# How to move Embroidery machine



## ajspin (Apr 10, 2008)

I am moving to a Retail Location, Approx 5 Miles from My home. My Emb Machine is a 2 head stretch type machine, weight approx 1200 lbs.

I do not want to attempt to move this on my own. Who would you call? A regular Moving Company? Any Ideas? Should I call in a tech after the move?

I had really planned on leaving it put, Just having the other equipment at the store, but in re-consideration, I will be working day and Night even more so than I do now!


----------



## csw (Sep 3, 2009)

Call the tech and ask if any pieces need to be removed, locked etc.. for moving than rent a truck with a lift so you can simply raise and lower the 1,200 pound piece. After you are set up at the new place try the machine and call the tech if needed. 

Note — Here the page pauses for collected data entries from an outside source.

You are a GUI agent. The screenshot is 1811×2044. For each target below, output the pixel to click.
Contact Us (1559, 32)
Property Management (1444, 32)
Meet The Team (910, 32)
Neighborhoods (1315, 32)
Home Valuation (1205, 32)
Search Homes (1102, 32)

Obviously you will have to secure the equipment in the truck while transporting but these trucks are designed for this and will have lots of places to attach tie downs etc..


----------



## jtrainor56 (Sep 24, 2006)

I called a moving company that was knowledgeable about moving commercial machinery. They moved my SWF machine without incident. You just have to ask. If you are not in a hurry take your time in finding the correct movers.
Joe


----------



## 23putts (Nov 15, 2007)

Flat bed wrecker. Thats how I moved my two head stretch twice....


----------



## ajspin (Apr 10, 2008)

now that is a good idea!


----------